━━━━━ STORED ROWS

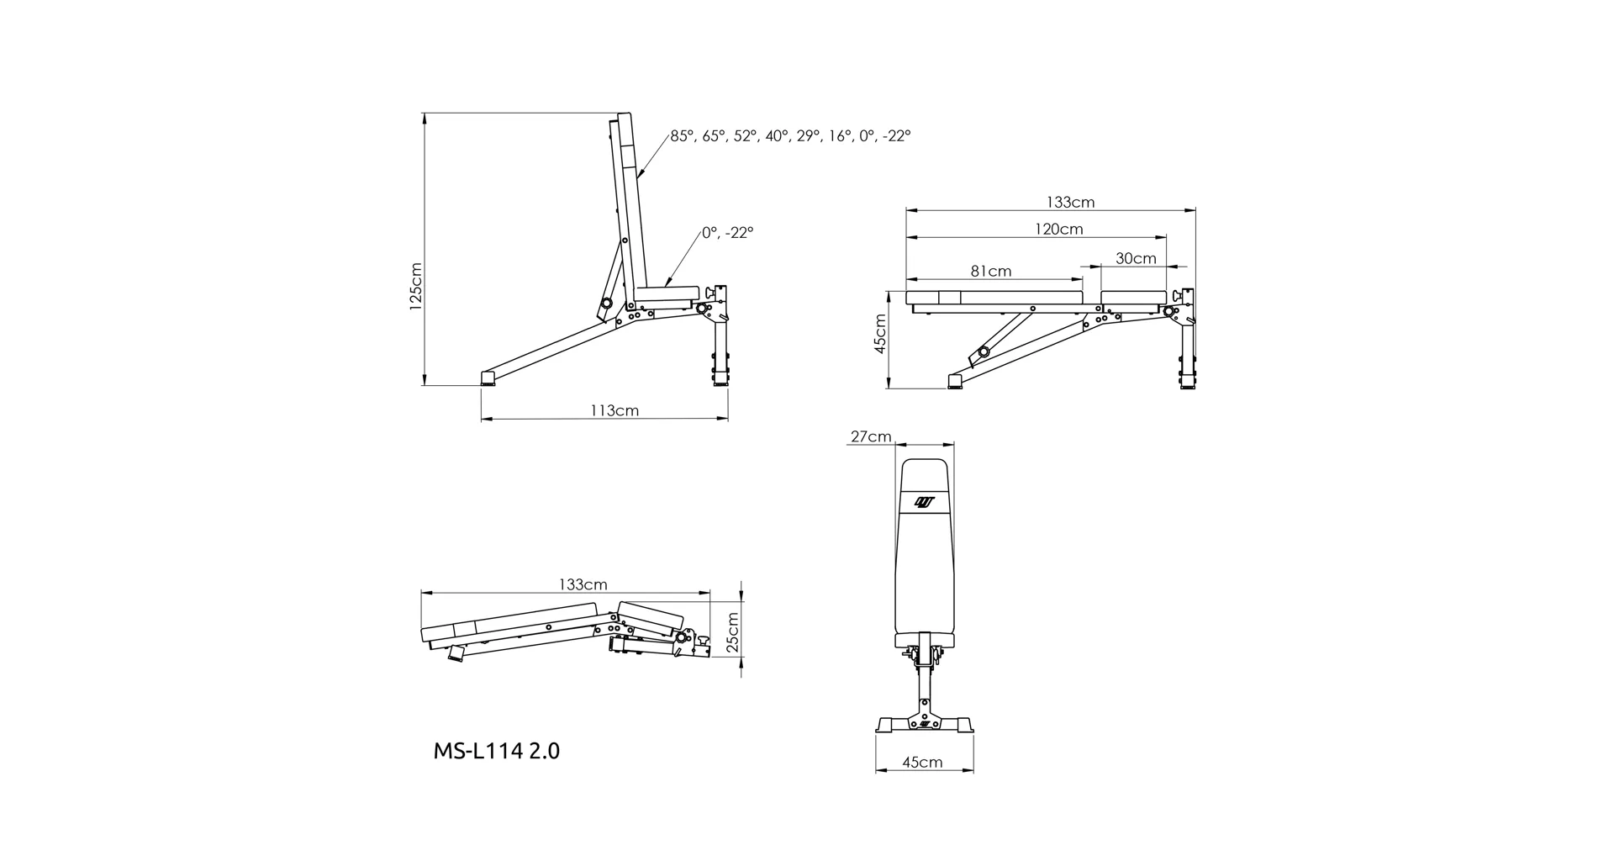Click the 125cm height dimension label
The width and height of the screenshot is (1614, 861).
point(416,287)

━━━━━━━━━━
━━━━━ STORED ROWS

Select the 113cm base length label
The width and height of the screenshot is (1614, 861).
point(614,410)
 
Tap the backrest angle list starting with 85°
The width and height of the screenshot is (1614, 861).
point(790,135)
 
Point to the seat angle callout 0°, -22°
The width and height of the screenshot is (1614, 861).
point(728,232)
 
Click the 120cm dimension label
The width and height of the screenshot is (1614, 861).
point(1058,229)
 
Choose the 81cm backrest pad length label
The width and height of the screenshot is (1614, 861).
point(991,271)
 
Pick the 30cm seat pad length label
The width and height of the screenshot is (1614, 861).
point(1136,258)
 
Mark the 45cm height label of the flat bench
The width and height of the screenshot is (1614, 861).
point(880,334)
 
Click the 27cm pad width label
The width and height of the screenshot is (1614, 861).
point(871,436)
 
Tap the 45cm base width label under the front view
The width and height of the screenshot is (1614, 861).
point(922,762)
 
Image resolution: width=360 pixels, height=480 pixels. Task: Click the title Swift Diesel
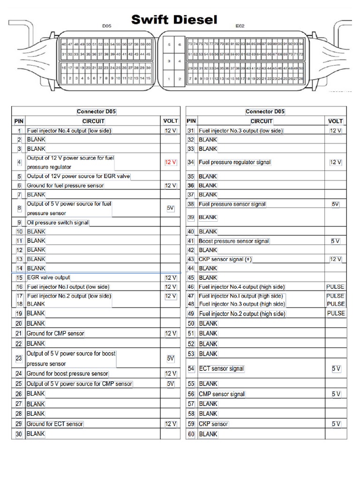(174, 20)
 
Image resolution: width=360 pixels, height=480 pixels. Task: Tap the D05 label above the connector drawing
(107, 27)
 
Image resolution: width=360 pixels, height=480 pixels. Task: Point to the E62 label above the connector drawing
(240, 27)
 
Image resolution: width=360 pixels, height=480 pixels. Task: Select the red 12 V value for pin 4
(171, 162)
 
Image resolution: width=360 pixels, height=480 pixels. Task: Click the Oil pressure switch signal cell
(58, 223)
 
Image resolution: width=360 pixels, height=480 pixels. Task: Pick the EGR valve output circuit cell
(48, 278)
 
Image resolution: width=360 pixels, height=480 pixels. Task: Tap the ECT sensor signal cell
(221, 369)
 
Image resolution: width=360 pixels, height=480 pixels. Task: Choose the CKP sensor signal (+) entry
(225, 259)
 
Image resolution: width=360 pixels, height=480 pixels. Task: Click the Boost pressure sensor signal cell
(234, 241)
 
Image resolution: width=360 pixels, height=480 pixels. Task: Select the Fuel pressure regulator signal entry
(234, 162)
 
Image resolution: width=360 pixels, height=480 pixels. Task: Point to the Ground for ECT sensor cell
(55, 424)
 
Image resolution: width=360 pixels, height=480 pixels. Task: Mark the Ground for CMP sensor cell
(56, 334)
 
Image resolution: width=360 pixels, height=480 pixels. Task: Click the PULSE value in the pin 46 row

━━━━━━━━━━

*WHAT IS REQUIRED*: Can you copy out the items verbatim from the line with "Click the 125cm height dimension label" to the line with "point(416,287)", omitting the pictures?

*OUTPUT*:
Click the 125cm height dimension label
The width and height of the screenshot is (1614, 861).
point(416,287)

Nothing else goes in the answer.